=== Begin Enclosure ===

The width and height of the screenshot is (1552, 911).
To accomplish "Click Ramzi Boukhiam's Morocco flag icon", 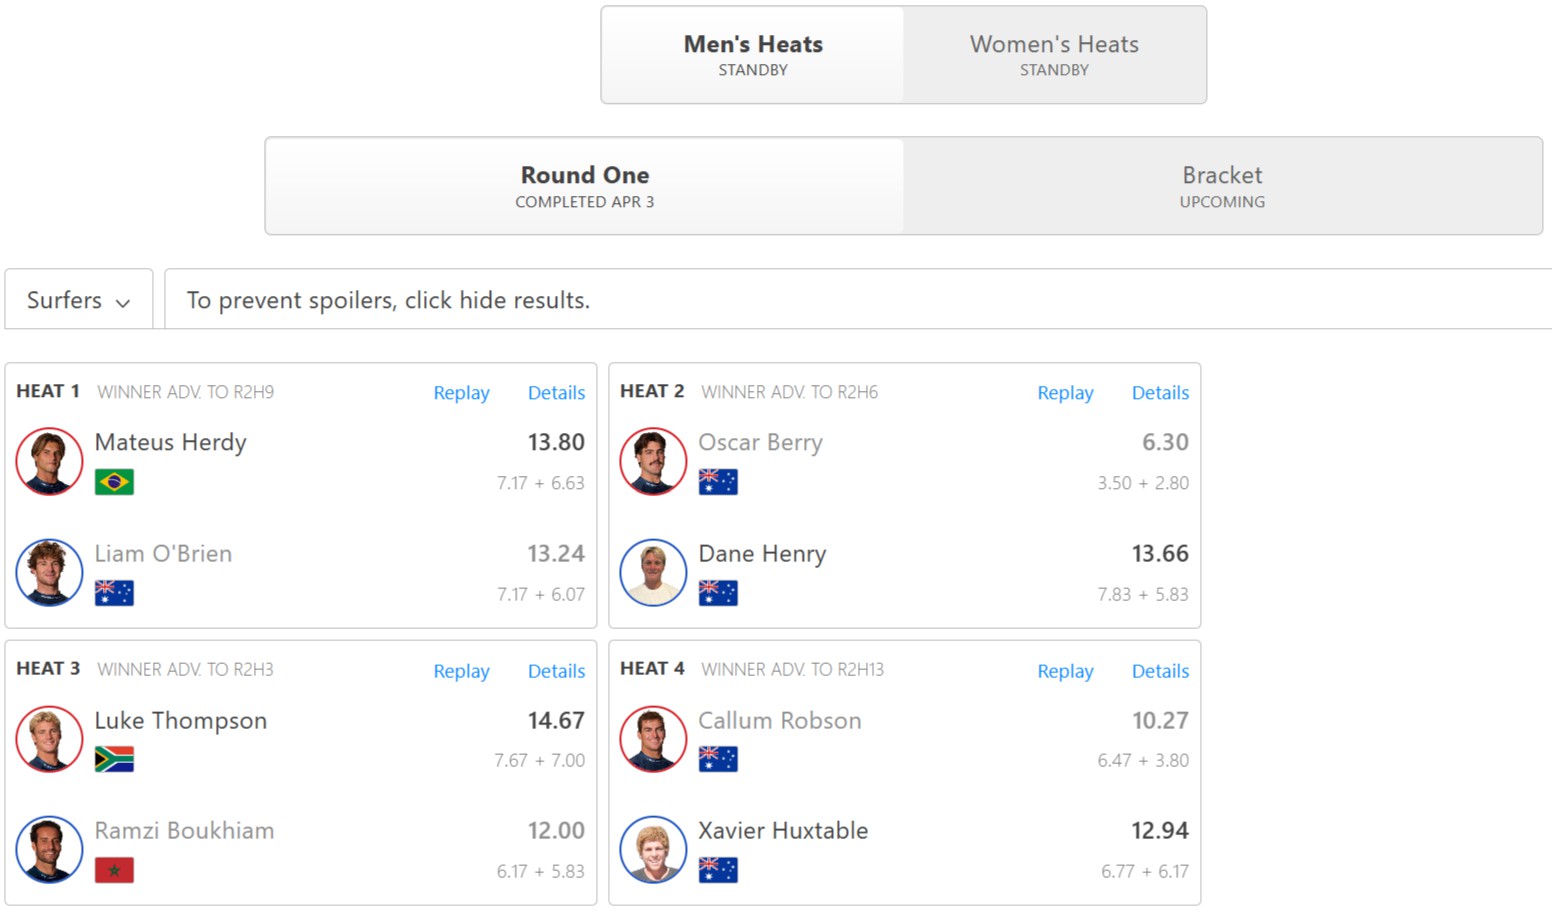I will pos(114,870).
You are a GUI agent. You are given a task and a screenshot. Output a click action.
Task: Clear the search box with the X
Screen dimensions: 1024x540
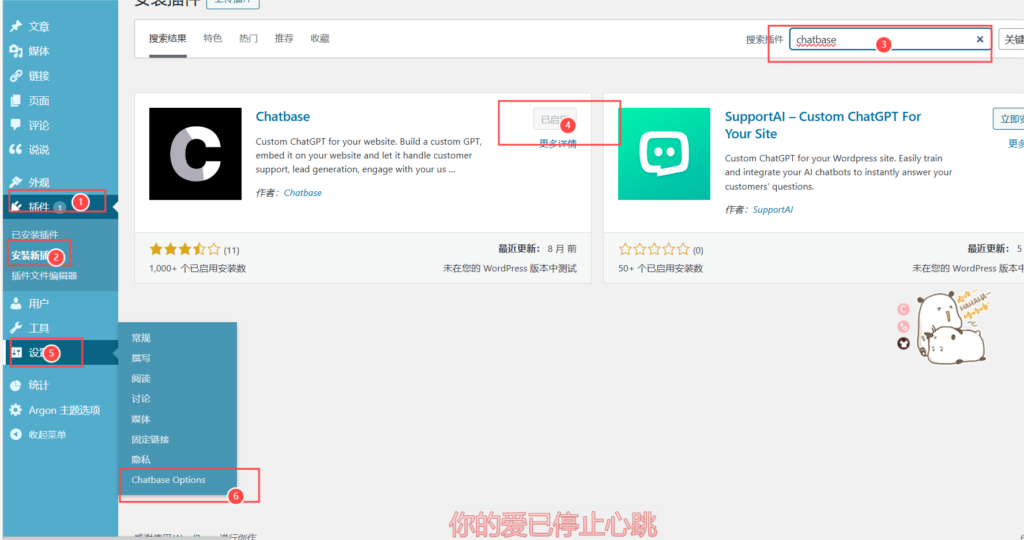click(980, 40)
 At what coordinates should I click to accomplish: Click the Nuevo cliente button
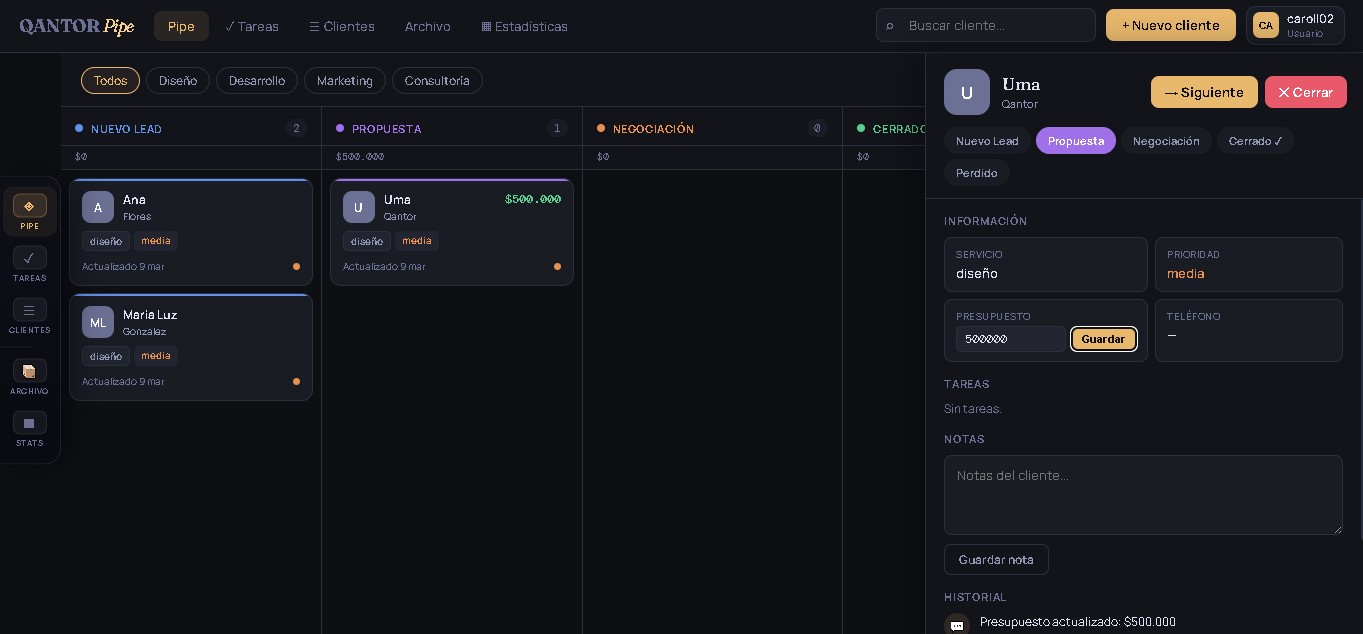1170,25
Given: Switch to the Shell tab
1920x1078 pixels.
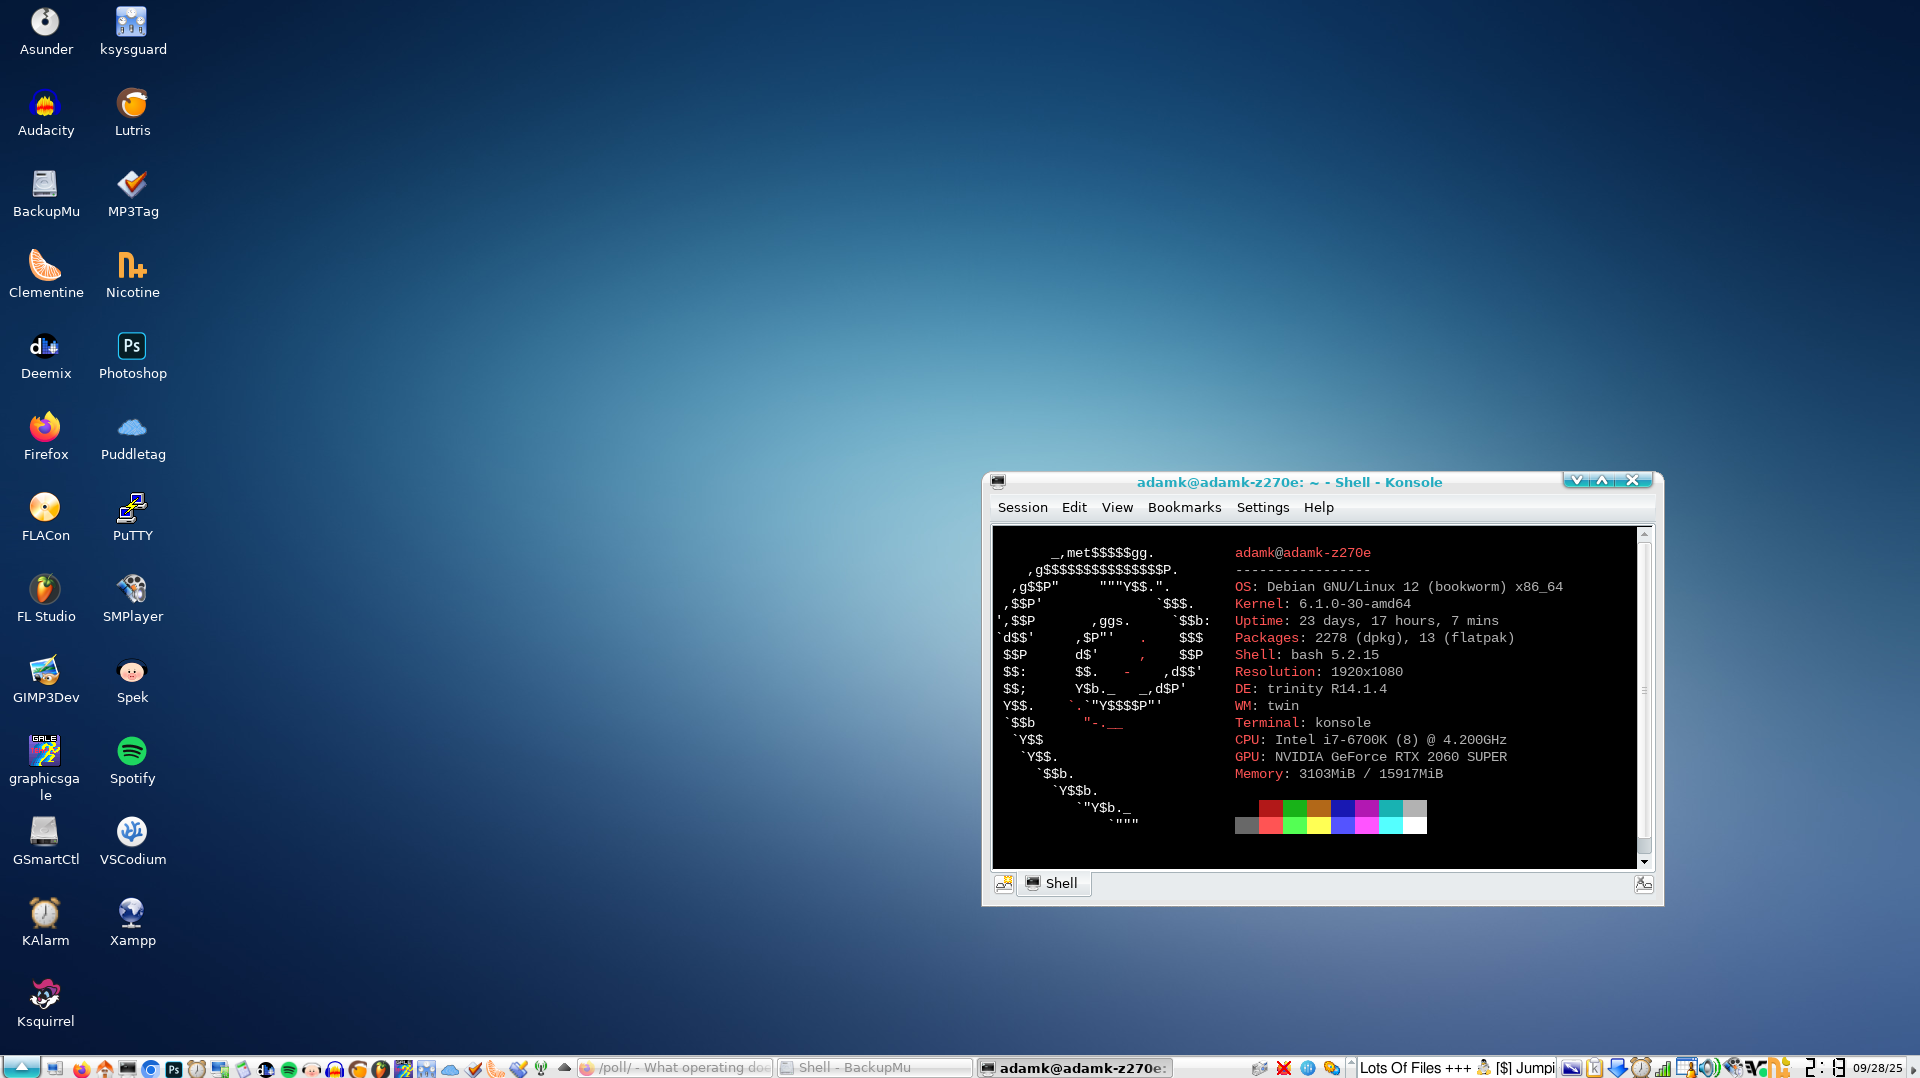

=== End Enclosure ===

▶ [Task instructions]: Among the records above, find each line holding the string "screenshot" and pull it out.

▶ [Response]:
The width and height of the screenshot is (1552, 911).
You are a GUI agent. You are given a task and a screenshot. Output a click action.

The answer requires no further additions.